═════ DATA SECTION ═════
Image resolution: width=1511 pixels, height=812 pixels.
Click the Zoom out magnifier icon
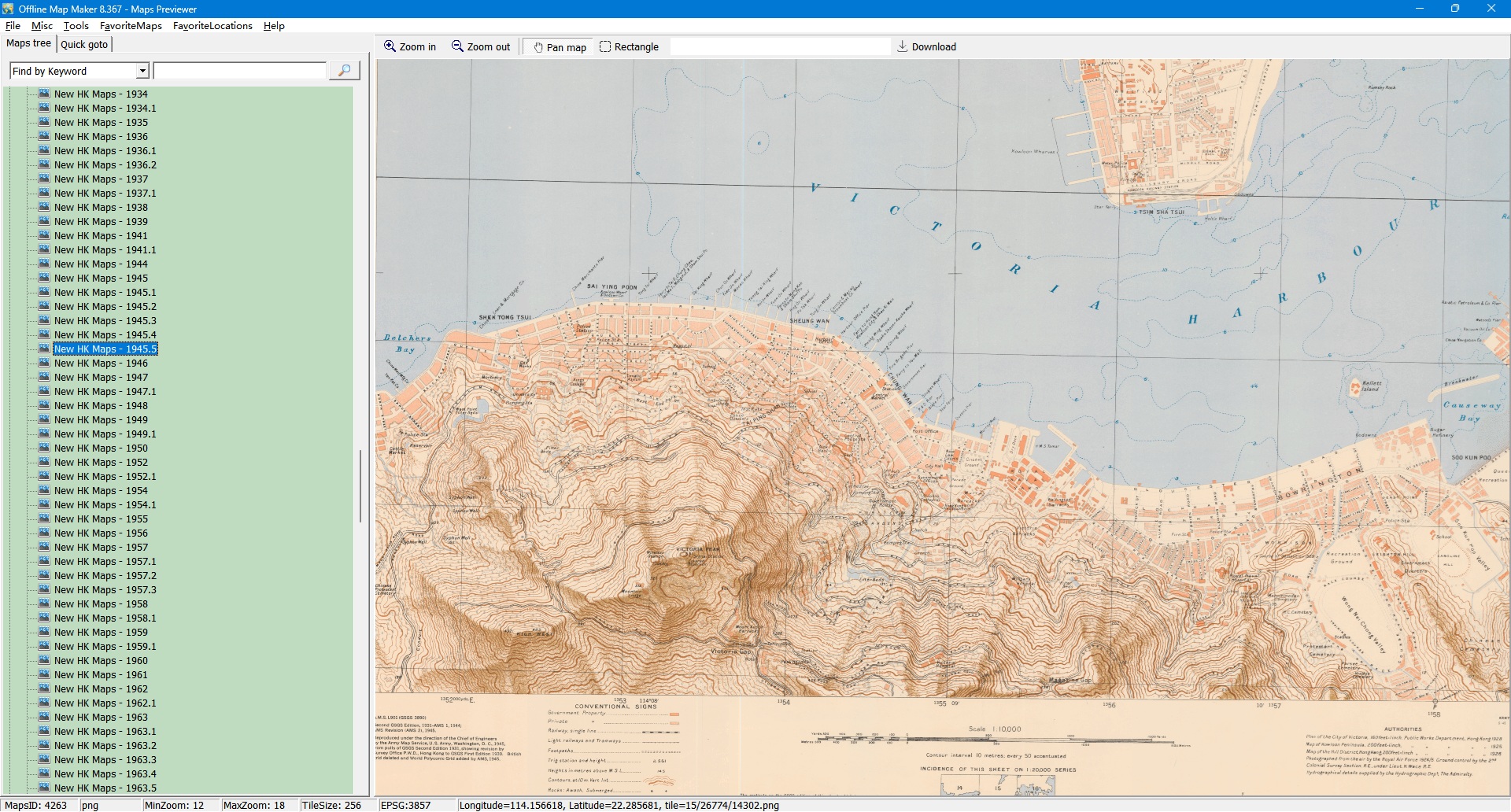tap(457, 46)
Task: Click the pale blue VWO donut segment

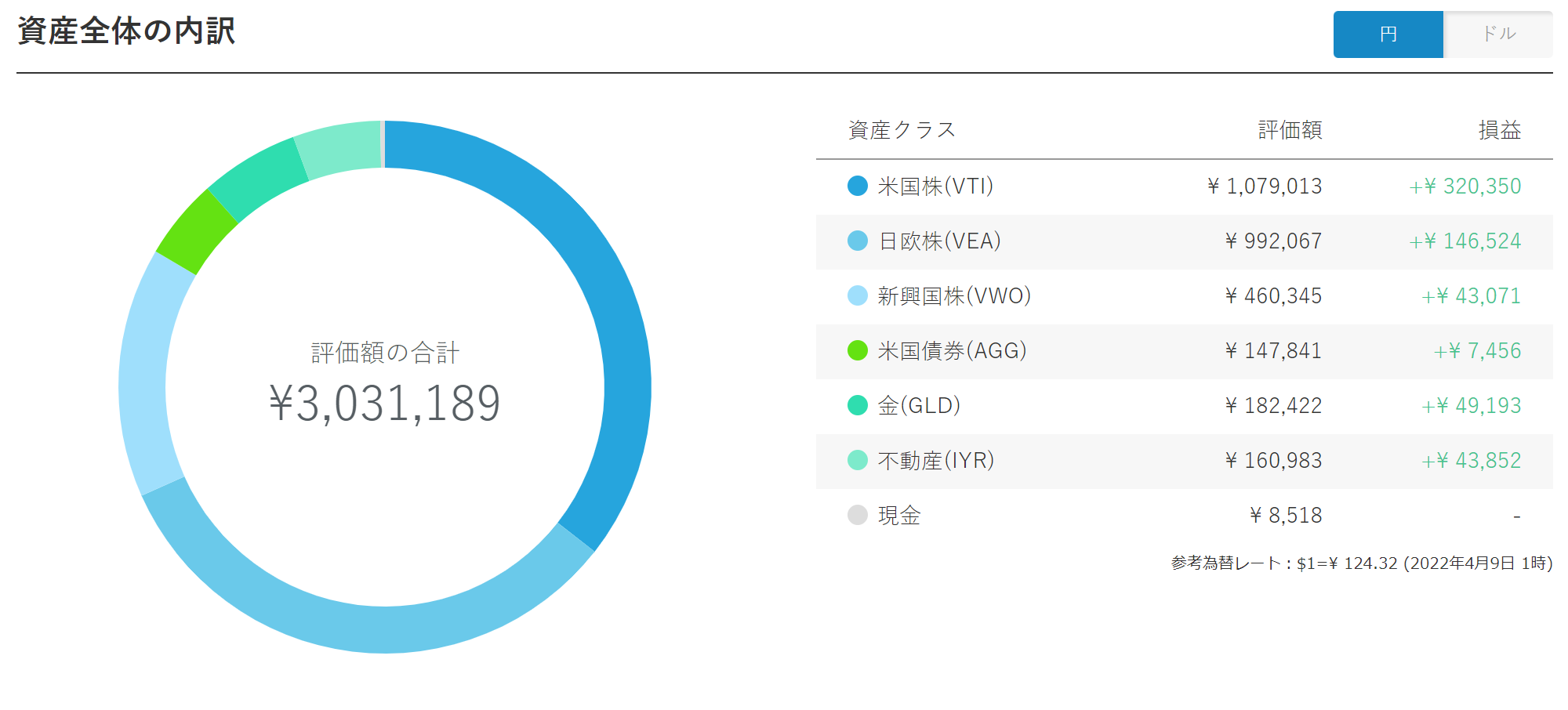Action: 147,376
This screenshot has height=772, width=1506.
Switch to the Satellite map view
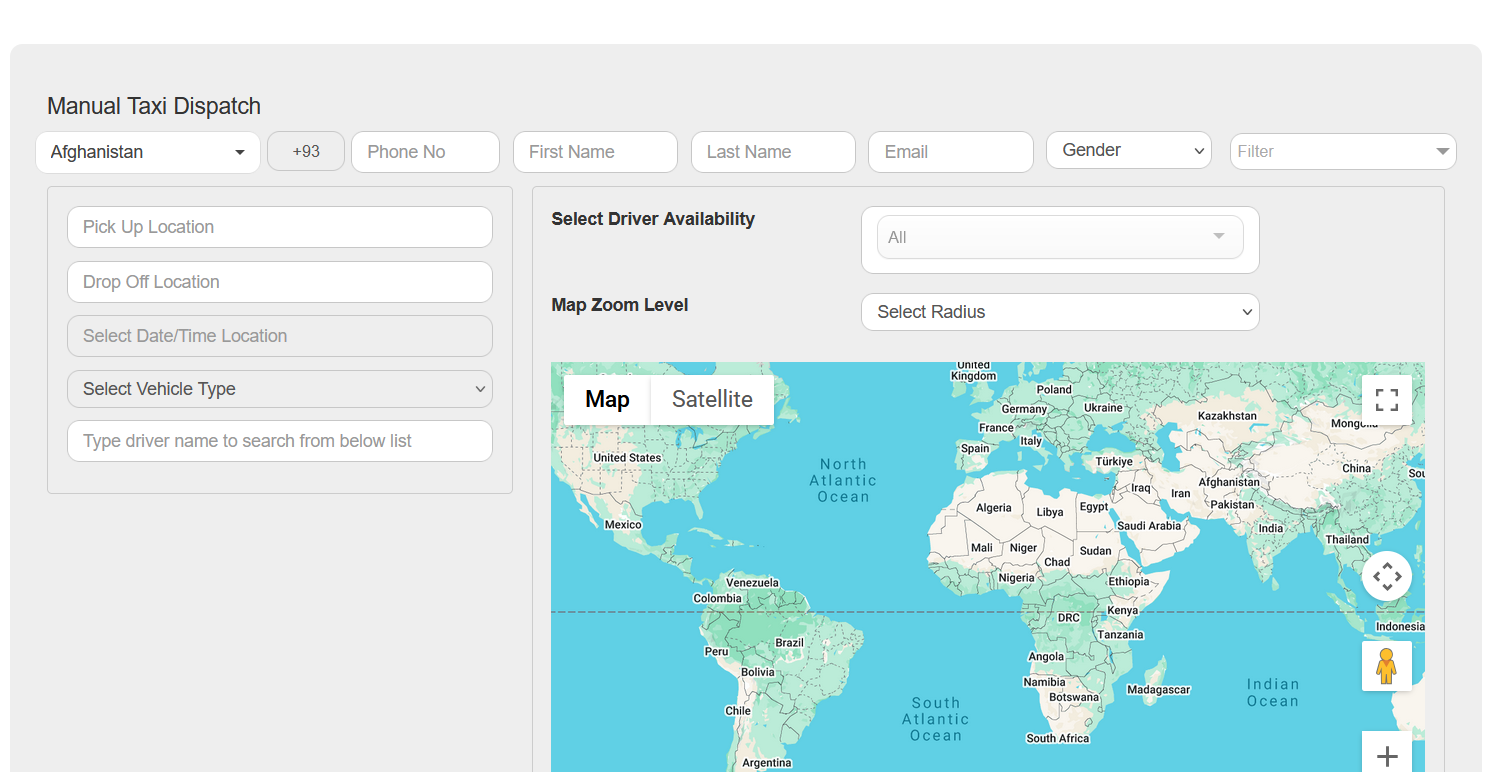[711, 400]
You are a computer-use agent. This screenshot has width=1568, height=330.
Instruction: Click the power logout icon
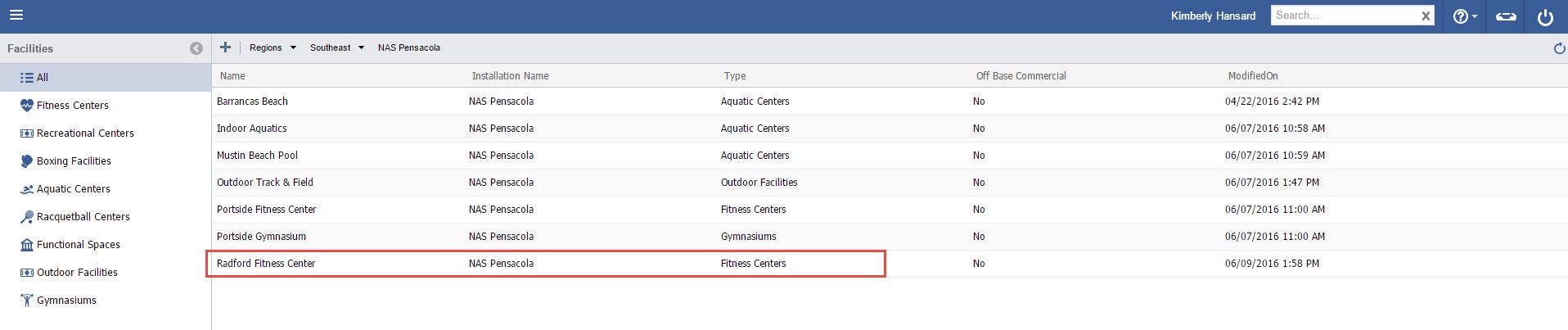(1545, 16)
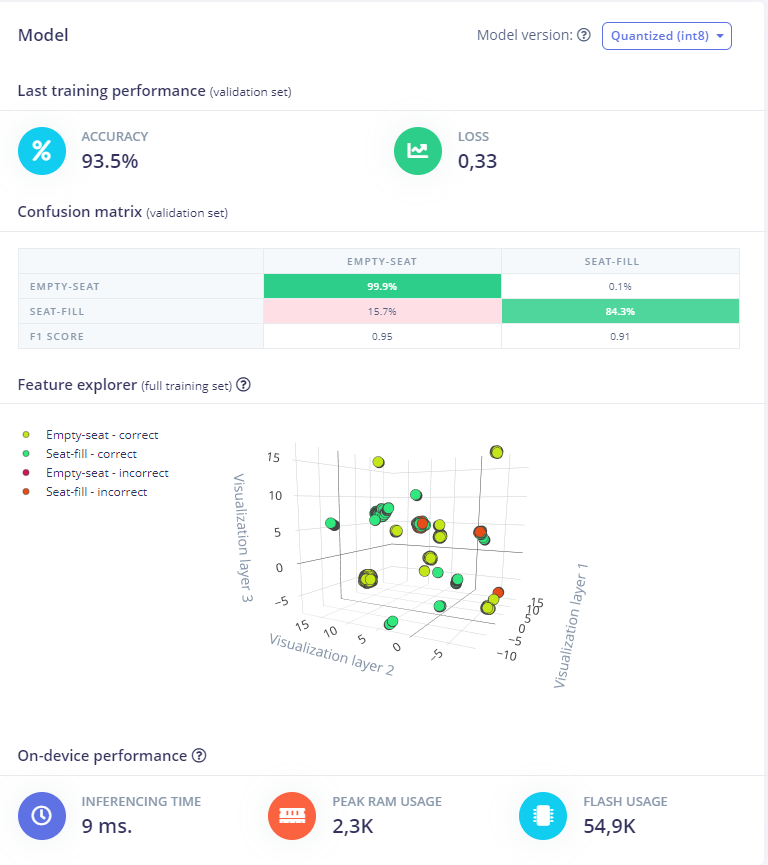Image resolution: width=768 pixels, height=865 pixels.
Task: Open the Feature explorer help icon
Action: pos(243,385)
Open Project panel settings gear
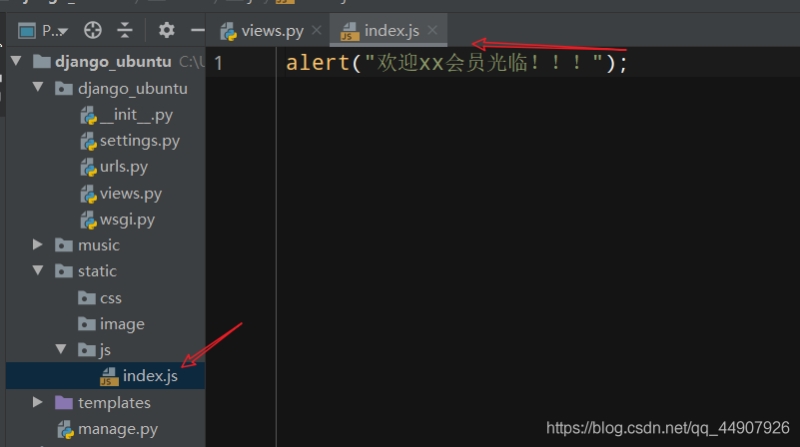The image size is (800, 447). pos(166,30)
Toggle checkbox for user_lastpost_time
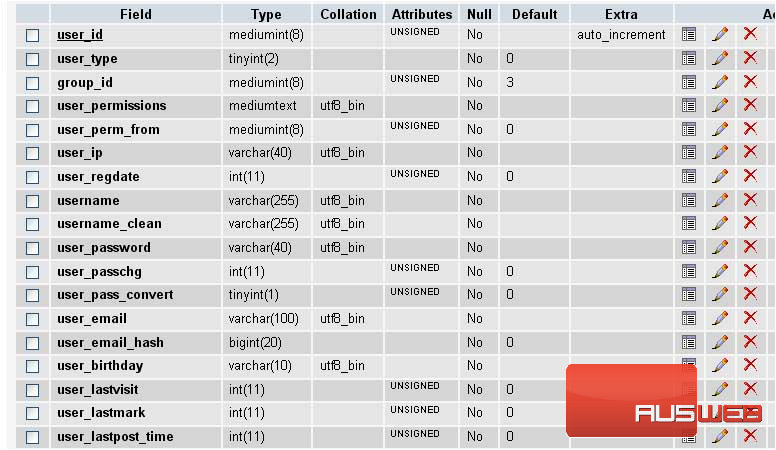Viewport: 776px width, 450px height. 33,437
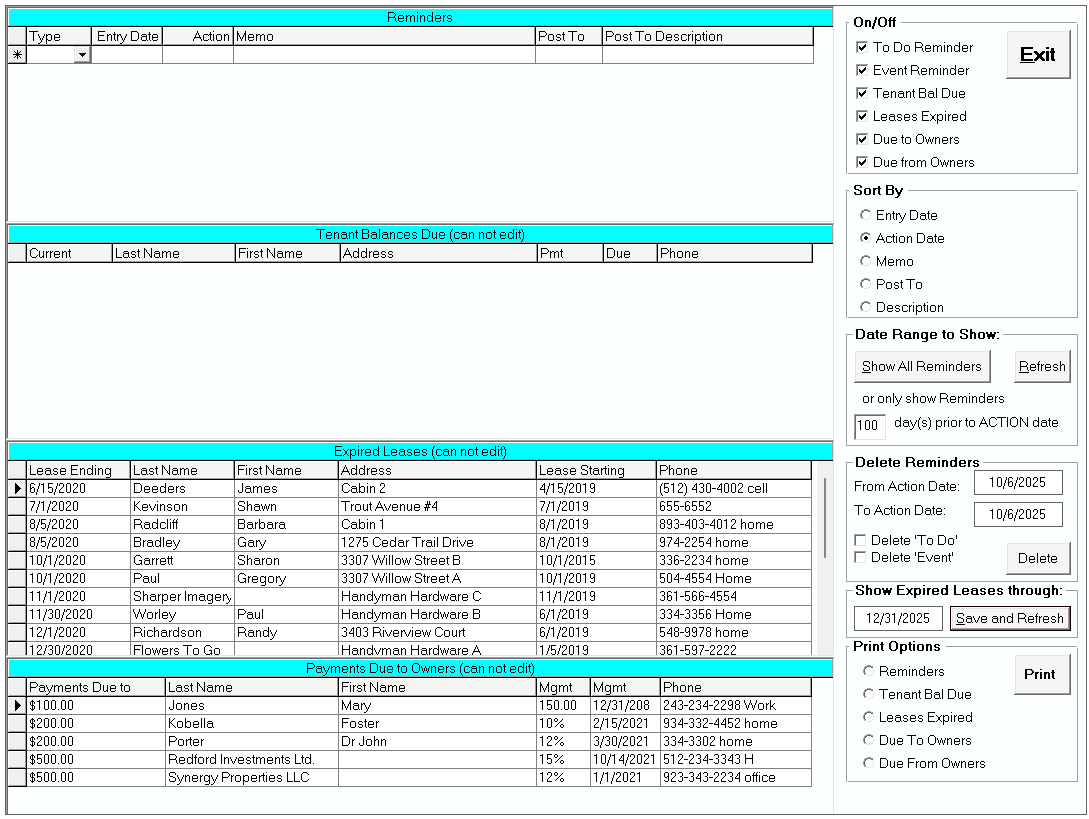This screenshot has width=1089, height=819.
Task: Select the Memo sort option
Action: tap(866, 261)

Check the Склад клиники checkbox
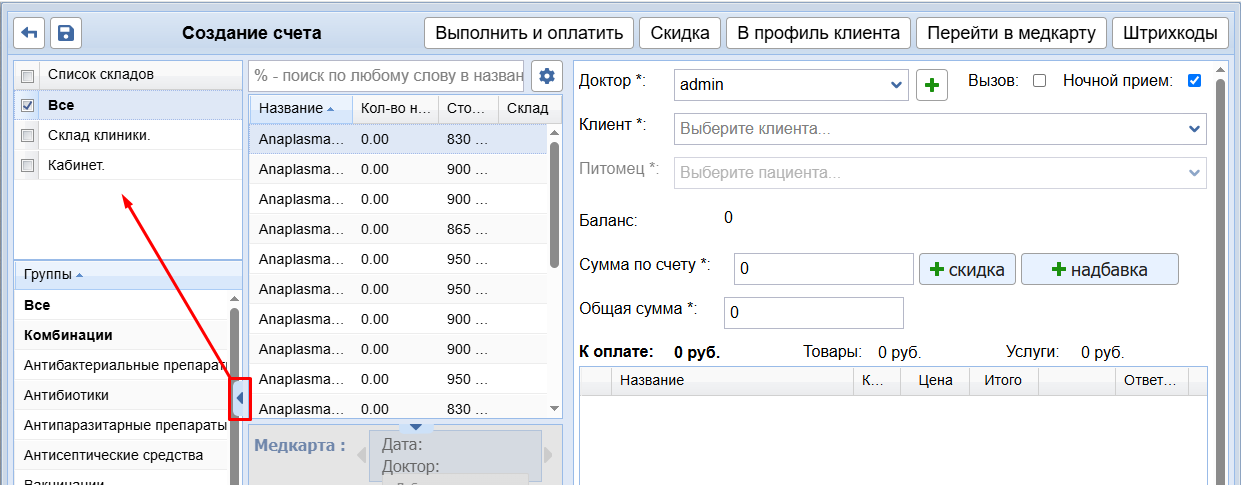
═════
*WHAT TO DO*
Give the records above again verbatim, pictures omitted.

*ANSWER TO THIS TASK*
Image resolution: width=1511 pixels, height=812 pixels.
Click the Zoom out magnifier icon
tap(457, 46)
Task: Click the pale blue VWO donut segment

Action: 147,376
This screenshot has height=772, width=1506.
Switch to the Satellite map view
[711, 400]
You are a computer-use agent. This screenshot has width=1568, height=330.
Instruction: Click the power logout icon
(1545, 16)
Image resolution: width=768 pixels, height=865 pixels.
Task: Open the Feature explorer help icon
Action: pos(243,385)
Open Project panel settings gear
The image size is (800, 447). pos(166,30)
Toggle checkbox for user_lastpost_time
Viewport: 776px width, 450px height. 33,437
This screenshot has width=1089, height=819.
Task: Select the Memo sort option
Action: tap(866, 261)

Check the Склад клиники checkbox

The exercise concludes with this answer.